Inquiries are fine, we suppose, provided they have some weight and authority. Otherwise they are just exercises in procedural masturbation. "The top U.S. commander in Afghanistan has ordered a second investigation into the deaths of three Afghan women and two men during a botched nighttime raid in February, after Afghan investigators said they found evidence of possible tampering with evidence at the compound where the Afghans were killed. ... Gen. Stanley McChrystal, who oversees all U.S. and NATO troops in Afghanistan, ordered the review after receiving a briefing from Afghan officials in late March, according to Lt. Col. Todd Breasseale, a NATO military spokesman. ... The Afghan officials from the Ministry of Interior told McChrystal they visited the compound some time after the incident and found evidence of bloodstained walls being washed down and bullets being dug out of walls, according to two U.S. military officials. McChrystal wants a thorough review now to see why U.S. and Afghan accounts differ so greatly, according to one of the sources, a senior US official familiar with the briefing."
Egos could ground Angel Flights "For the pilots who donate their time to Angel Flight of New England Inc., the mission - flying sick patients to medical appointments for free - has always been more important than how the organization was run. ... That changed abruptly last year, when a power struggle erupted between the nonprofit's founder and the board. Now, pilots worry the in-house upheaval could put Angel Flight at risk, with major donors threatening to withhold money, and each side complaining to the Massachusetts attorney general of improprieties by the other."
UPDATE: We are thrilled to announce that we were dead wrong in our prediction that no more than nine of the dozens of miners trapped in a flooded coal mine in China would be rescued. "At least 115 miners were pulled alive from a flooded coal mine in north China after being trapped for over a week, eating tree bark to survive and prompting jubilant officials to hail their survival a miracle. Rescued miners wrapped in blankets were hurried to waiting ambulances that sped wailing to nearby hospitals. One clapped on his stretcher and reached out his blackened hands to grasp those of rescuers on either side. "A miracle has finally happened," Liu Dezheng told reporters Monday morning, after the first nine miners were taken out shortly after midnight. "We believe that more miracles will happen." " No, not a miracle; just human persistence and will to survive. But for tonight, the Chinese are not vicious fuckers.
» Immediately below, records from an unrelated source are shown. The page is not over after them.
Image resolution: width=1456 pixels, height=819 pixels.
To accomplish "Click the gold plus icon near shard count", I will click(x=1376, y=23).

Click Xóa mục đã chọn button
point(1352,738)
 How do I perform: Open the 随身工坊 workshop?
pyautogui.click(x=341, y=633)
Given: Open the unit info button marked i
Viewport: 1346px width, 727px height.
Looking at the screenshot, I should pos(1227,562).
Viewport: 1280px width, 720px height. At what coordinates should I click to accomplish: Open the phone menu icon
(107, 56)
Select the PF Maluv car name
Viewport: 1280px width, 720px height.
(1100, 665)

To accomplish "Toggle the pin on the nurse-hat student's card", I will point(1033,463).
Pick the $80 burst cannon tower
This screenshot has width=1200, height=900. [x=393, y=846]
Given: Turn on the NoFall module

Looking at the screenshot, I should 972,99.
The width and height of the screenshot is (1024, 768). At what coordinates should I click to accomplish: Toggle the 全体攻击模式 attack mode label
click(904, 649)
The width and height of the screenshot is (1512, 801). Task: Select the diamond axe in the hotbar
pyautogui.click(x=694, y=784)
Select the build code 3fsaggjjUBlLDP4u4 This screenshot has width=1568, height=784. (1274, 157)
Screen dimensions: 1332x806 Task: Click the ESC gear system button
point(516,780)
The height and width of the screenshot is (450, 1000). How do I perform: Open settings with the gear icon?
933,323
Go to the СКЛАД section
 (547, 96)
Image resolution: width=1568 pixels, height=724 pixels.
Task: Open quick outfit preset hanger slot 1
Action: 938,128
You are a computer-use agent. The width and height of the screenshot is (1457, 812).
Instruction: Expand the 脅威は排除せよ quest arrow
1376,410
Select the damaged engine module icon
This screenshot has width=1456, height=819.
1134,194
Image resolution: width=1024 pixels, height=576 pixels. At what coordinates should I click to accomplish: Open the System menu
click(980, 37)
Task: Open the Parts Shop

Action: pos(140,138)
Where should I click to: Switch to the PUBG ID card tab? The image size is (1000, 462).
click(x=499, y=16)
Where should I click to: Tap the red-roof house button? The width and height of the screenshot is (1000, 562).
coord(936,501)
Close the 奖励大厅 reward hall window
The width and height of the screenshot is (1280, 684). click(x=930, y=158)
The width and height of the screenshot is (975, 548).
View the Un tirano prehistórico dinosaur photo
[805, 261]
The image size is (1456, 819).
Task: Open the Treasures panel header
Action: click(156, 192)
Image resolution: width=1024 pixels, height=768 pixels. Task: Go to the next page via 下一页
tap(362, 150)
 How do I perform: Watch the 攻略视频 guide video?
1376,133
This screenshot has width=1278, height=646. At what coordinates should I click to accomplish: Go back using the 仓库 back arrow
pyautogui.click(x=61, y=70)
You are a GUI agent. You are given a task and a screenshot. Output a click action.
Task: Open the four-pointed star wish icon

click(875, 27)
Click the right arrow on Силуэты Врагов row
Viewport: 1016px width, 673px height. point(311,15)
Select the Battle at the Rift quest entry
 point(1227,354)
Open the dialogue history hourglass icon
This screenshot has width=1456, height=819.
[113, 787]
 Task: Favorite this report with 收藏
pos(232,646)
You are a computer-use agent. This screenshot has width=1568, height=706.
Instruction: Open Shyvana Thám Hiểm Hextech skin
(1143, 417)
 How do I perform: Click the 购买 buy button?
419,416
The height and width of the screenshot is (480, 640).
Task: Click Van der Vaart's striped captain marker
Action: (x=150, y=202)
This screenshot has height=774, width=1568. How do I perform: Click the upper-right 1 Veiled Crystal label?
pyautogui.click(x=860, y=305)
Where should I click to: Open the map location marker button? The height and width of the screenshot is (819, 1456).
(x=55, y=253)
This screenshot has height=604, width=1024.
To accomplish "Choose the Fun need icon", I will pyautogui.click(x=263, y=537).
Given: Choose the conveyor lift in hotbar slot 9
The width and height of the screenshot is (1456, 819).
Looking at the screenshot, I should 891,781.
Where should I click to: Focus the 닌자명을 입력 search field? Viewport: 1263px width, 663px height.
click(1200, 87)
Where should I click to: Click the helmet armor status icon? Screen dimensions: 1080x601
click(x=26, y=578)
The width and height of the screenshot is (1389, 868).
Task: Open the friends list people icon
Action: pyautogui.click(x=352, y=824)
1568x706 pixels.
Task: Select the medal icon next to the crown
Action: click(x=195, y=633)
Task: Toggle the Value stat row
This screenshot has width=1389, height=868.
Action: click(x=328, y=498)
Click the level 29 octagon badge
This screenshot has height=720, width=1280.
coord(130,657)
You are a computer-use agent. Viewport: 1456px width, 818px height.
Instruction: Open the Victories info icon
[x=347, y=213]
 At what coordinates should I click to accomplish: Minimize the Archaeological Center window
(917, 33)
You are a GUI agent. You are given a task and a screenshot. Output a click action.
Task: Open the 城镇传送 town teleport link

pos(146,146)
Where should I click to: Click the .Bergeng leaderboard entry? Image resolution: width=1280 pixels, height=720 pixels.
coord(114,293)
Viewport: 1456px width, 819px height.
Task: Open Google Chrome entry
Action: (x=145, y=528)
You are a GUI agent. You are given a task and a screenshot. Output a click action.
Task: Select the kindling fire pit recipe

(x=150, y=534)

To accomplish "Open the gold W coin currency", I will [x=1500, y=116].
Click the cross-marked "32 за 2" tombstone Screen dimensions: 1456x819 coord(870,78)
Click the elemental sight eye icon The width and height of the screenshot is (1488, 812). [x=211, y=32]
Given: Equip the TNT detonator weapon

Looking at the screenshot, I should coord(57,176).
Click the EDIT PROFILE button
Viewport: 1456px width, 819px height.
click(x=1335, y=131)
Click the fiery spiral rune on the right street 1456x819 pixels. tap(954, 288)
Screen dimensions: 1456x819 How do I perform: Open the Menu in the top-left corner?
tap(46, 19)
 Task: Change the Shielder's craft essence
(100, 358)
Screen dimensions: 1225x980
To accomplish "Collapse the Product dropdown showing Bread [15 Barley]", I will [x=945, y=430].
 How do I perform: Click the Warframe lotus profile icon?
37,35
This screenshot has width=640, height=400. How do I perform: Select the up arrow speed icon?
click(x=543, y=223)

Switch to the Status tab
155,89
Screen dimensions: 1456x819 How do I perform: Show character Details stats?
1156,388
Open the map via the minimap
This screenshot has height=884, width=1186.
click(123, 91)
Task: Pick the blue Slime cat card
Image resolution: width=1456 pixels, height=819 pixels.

Fledgling? We do not think that word means what Fox News thinks it means Remember how that exec at Fox took a shot at LL Cool J when he protested an interview he gave being included on Scary Sarie's special on the teevee machine, and the exec said they would remove his interview and wished him luck with his "fledgling acting career"? Yeah, well, on a lark, we googled "LL Cool J + filmography" and we got a long-assed list of roles he has played, both in movies and on television, going all the way back to 1985, about the time Failin' Palin was bailin' on her first of six colleges. No, Deliver Us From Eva and B.A.P.S. didn't get any Oscar nominations, or even a Golden Globe, but "fledgling" sure as hell isn't the word to describe his acting career, either.